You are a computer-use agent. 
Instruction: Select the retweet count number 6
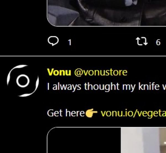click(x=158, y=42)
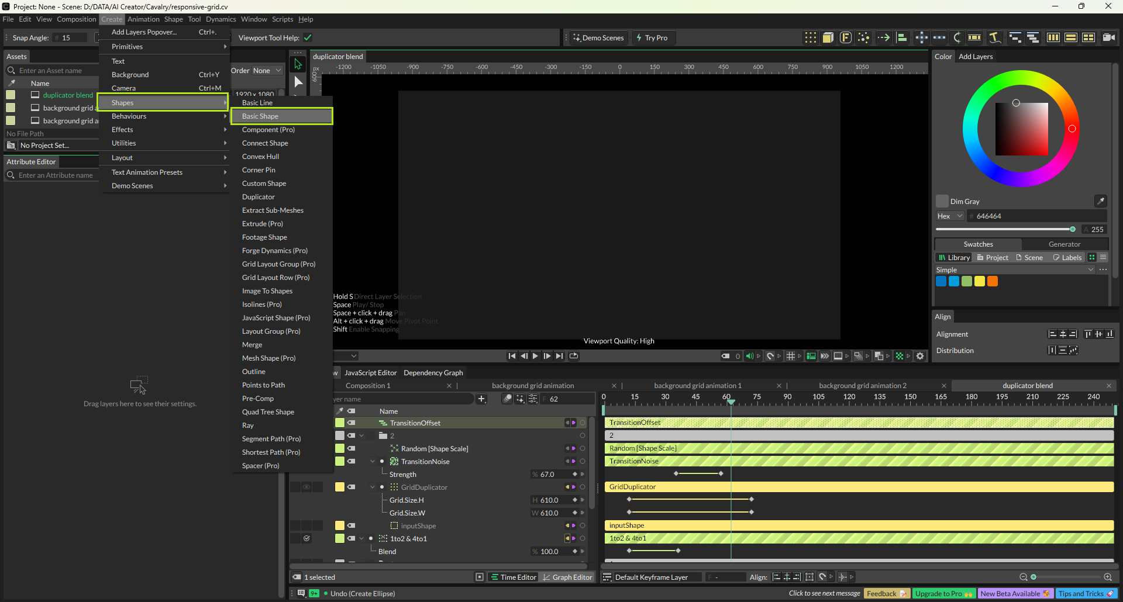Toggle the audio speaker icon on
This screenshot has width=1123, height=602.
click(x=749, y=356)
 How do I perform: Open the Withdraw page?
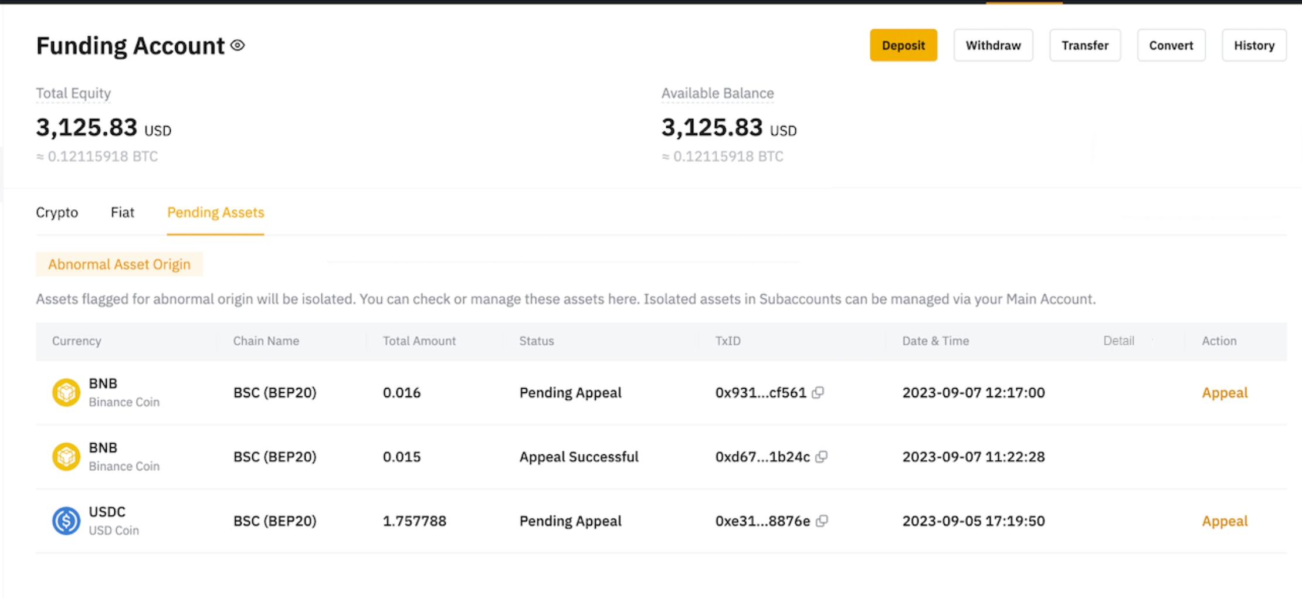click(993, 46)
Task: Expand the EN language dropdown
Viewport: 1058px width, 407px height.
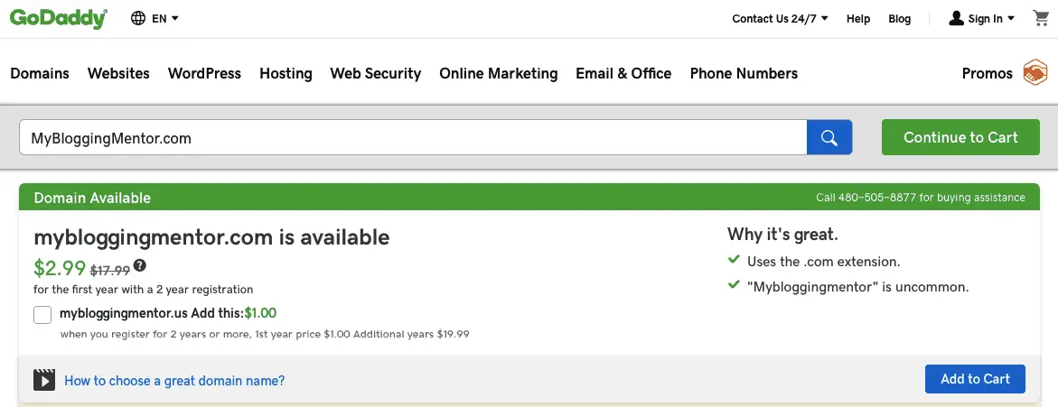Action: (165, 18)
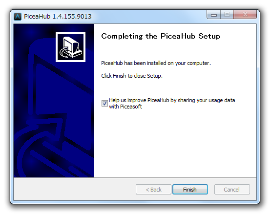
^^^^^^^^
The lines from the one containing "How do I perform: Open the Withdraw page?" through the last line of the data above are to be transcribed exactly, both included, with all pictures left out.

 How do I perform: Open the Withdraw page?
click(993, 46)
Task: Expand the EN language dropdown
Viewport: 1058px width, 407px height.
Action: (165, 18)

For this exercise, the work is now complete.